U.S. Army tanks will be present at the July 4 "Salute to America" celebration, but care will be taken not to damage the streets of Washington with their sheer weight, President Trump told reporters Monday. He made the remarks at the White House Monday during a White House photo op for two bills on humanitarian assistance at the border and modernizing the IRS.
The president has long been enamored by the possibility of an even grander-than-typical Independence Day celebration, and he's borrowing ideas from events abroad like France's Bastille Day celebration. Mr. Trump will be speaking at this year's event in the scorching heat.
"You've got to be pretty careful with the tanks because the roads have a tendency not to like to carry heavy tanks. So we have to put them in certain areas but we have the brand new Sherman tanks and we have the brand new Abram tanks," the president told reporters. Sherman tanks went out of service in 1957. "And we have some incredible equipment, military equipment on display — brand new. And we're very proud of it. You know, we're making a lot of new tanks right now. We're building a lot of new tanks in Lima, Ohio — our great tank factory that people wanted to close down until I got elected and I stopped it from being closed down, and now it's a very productive facility and they do, nobody's — it's the greatest tank in the world."

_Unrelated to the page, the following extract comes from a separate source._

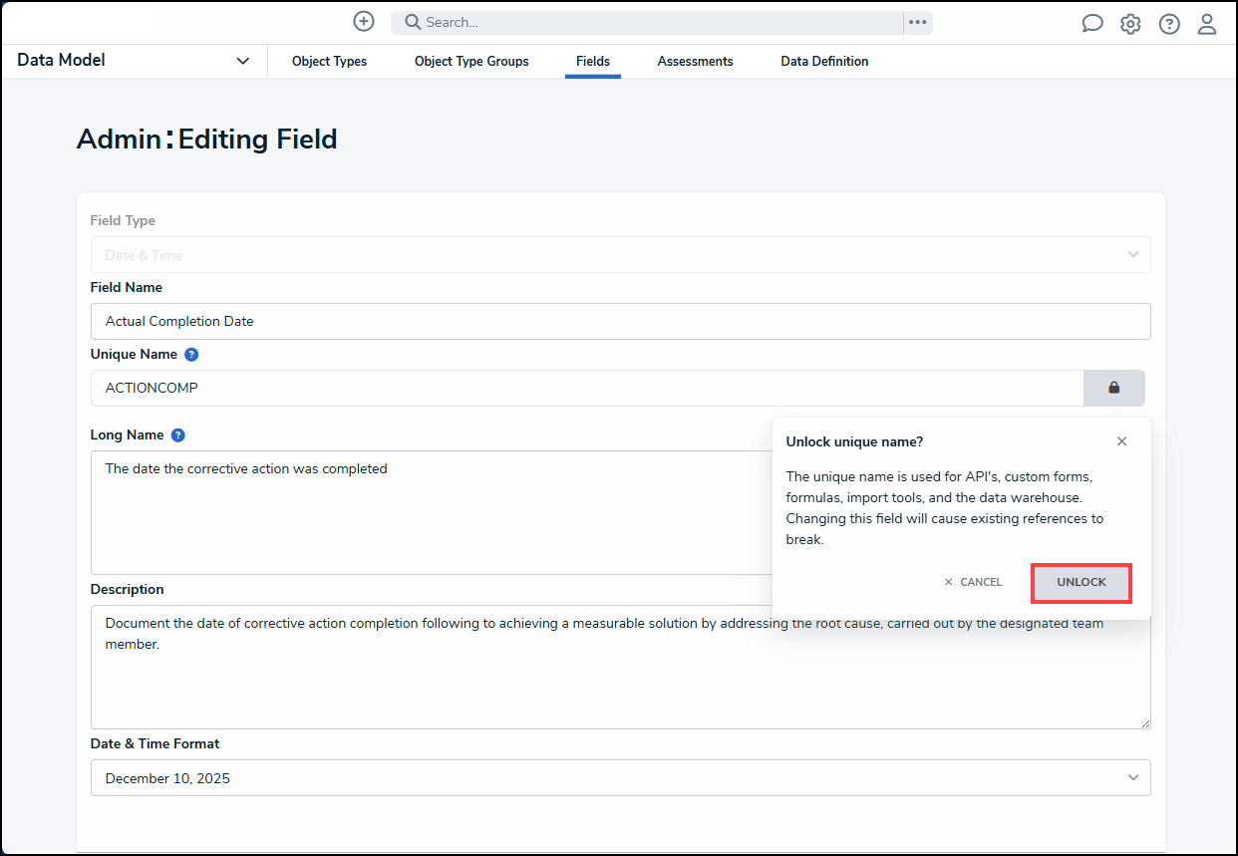The width and height of the screenshot is (1238, 856).
Task: Switch to the Object Types tab
Action: click(x=329, y=62)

But D.C. Rep.Eleanor Holmes Norton, D-D.C., said in a statement that "60-ton battle tanks ... would likely do significant damage. These tanks, heavy equipment, and weapons of war have no place on the National Mall at all, particularly as we celebrate the Fourth of July."

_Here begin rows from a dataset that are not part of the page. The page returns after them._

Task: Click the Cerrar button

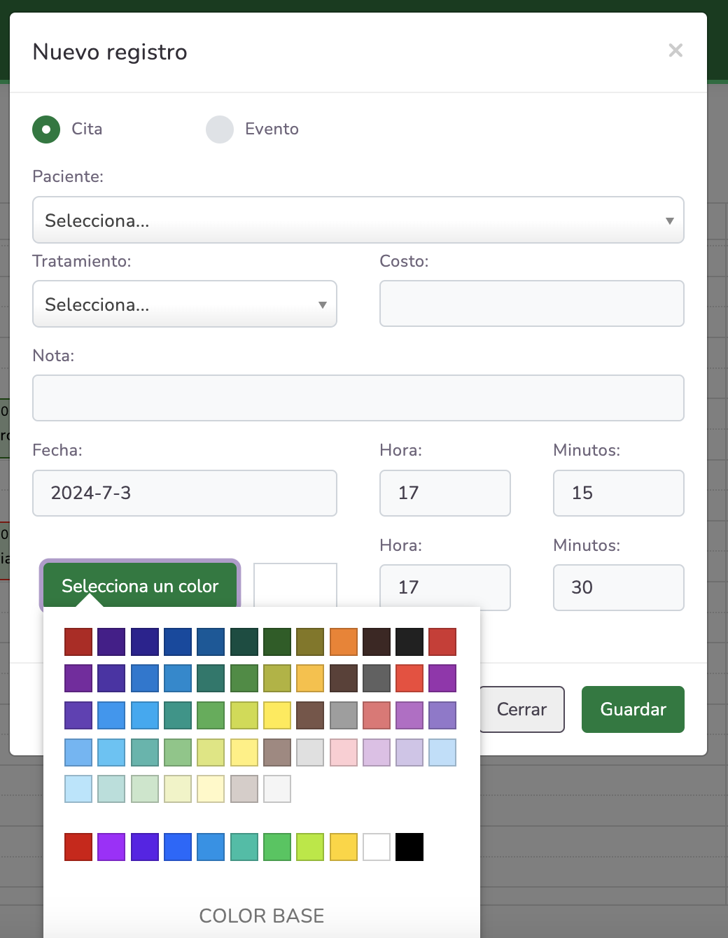Action: pos(522,709)
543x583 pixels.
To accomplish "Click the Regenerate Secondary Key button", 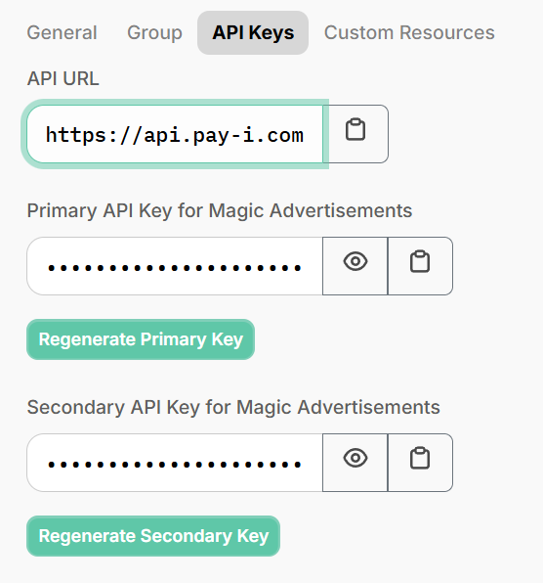I will coord(153,536).
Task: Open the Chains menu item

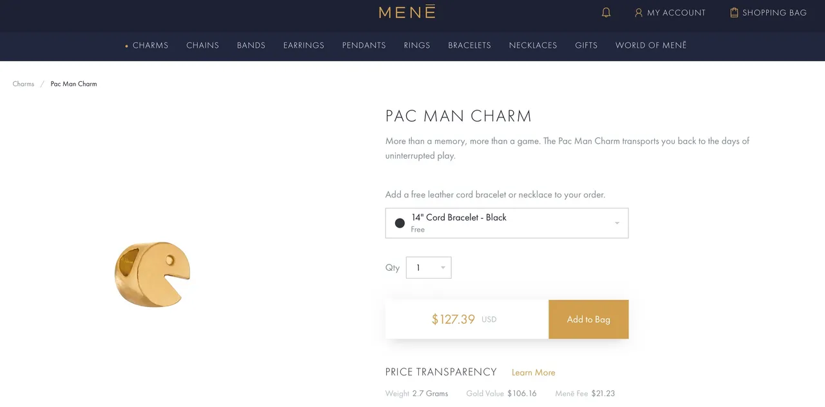Action: tap(202, 45)
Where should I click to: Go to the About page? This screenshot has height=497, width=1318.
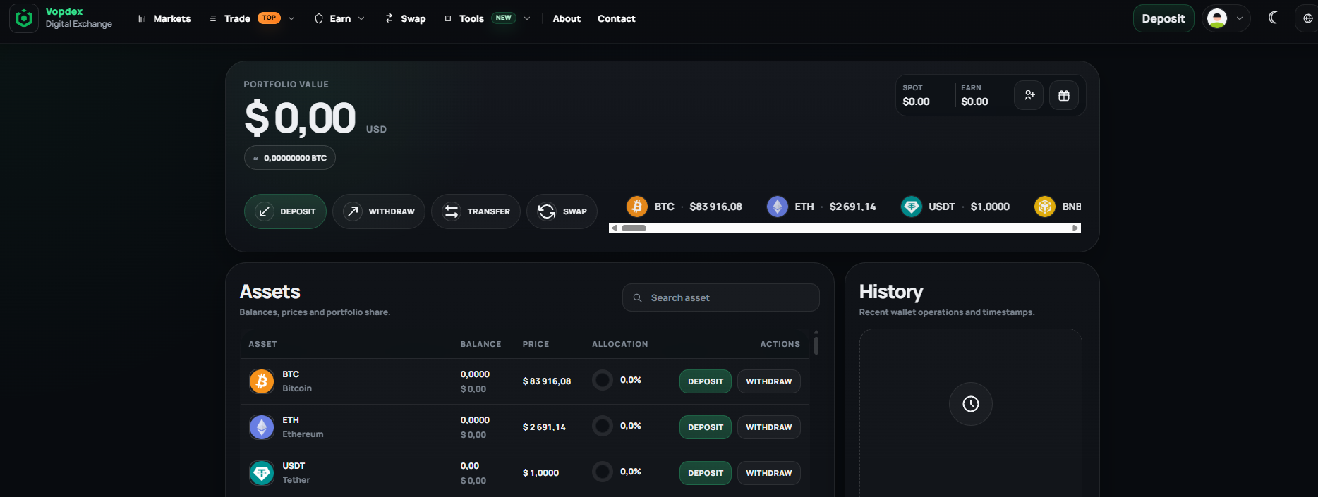click(567, 18)
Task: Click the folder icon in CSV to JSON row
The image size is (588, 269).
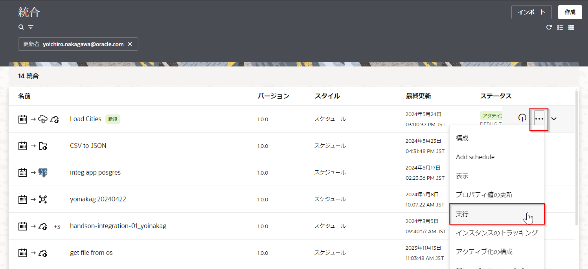Action: (43, 146)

Some tanks have apparently already arrived. The Associated Press reports that one of its photographers saw at least two M1A1 Abrams tanks and two Bradley Fighting Vehicles on flatcars in an area rail yard.
The Washington Post reported earlier Monday that Mr. Trump's Independence Day celebration would include tanks, and come at an unknown price tag for taxpayers. Asked if he can give a speech to all Americans Thursday, the president insisted he can — and already has.
"I think so, I think so. I think I've reached most Americans," the president said.
It's unclear how much the parade will cost. When asked, White House counselor Kellyanne Conway said that she did not know what the cost will be.
"You'd have to ask the Department of Defense, I assume," she said.
Mr. Trump on Monday also returned to the 2020 census, saying in response to a reporter's question that he is considering delaying it but has made no decision.
"We're looking at that ... there's a big difference to me between being a citizen of the United States and being an illegal," he said during a photo op for the two bills — the $4.6 billion border funding bill for humanitarian assistance and another bill intended to modernize the IRS and allow for more efficient tax enforcement.
Last week, thethe administration's proposed citizenship question could not be added to the 2020 census because its explanation for why it should be added is insufficient.
The president also suggested that undocumented immigrant round-ups and deportations could resume soon. "After July 4 a lot of people are going to be brought back out," he told reporters.
The Taxpayer First Act —— is supposed to make the IRS more user-friendly. Mr. Trump is signing the bill after returning from his trip to Asia and his last-minute meeting with North Korean strongman Kim Jong Un. The bill signing was the first time Mr. Trump has appeared since his trip to Asia.
Mr. Trump became the first U.S. president to set foot onto North Korean soil over the weekend. But whether Mr. Trump accomplished anything for the U.S. is up for debate. Mr. Trump's last meeting with Kim ended abruptly and without an agreement.
Mr. Trump has little on his public schedule this week, and Congress is out of session for the July 4th holiday. Mr. Trump will be giving an address at an Independence Day celebration Thursday evening. Washington always has a July 4th celebration with fireworks, but presidents do not speak at it.